- **Records to process**
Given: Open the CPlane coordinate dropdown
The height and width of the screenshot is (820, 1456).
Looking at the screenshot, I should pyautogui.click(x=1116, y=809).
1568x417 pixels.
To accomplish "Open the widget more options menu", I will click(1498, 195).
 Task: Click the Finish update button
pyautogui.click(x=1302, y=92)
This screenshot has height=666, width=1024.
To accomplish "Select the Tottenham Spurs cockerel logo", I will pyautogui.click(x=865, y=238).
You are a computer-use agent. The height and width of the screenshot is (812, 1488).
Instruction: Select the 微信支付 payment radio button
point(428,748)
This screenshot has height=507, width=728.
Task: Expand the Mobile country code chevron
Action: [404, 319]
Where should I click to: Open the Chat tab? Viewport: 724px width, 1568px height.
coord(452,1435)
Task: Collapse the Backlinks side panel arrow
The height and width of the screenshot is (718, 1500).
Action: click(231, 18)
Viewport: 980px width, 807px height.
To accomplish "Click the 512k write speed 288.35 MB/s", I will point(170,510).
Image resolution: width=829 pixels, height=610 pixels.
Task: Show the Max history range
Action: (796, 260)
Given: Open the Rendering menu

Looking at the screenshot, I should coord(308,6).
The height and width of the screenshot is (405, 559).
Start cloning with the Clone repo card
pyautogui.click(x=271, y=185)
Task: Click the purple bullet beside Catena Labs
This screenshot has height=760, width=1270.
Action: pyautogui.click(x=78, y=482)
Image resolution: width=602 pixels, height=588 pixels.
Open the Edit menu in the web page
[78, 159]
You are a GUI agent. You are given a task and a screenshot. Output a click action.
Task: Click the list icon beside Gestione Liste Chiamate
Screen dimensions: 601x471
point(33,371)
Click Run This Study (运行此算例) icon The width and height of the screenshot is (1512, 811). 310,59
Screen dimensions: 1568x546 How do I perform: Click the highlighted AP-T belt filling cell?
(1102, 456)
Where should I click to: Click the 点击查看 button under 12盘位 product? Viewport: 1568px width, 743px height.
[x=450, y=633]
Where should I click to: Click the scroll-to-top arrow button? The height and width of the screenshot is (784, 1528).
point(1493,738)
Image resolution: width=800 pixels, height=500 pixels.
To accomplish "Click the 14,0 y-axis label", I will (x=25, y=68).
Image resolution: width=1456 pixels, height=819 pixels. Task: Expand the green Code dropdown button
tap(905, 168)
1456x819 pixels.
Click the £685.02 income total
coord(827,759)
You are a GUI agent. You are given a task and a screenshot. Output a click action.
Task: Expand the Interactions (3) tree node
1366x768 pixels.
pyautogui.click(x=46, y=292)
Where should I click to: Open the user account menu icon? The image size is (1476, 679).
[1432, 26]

- **Set task**
How many lines in the items above contain the string "button", with case counting? Give only the number.

- **Written reply**
5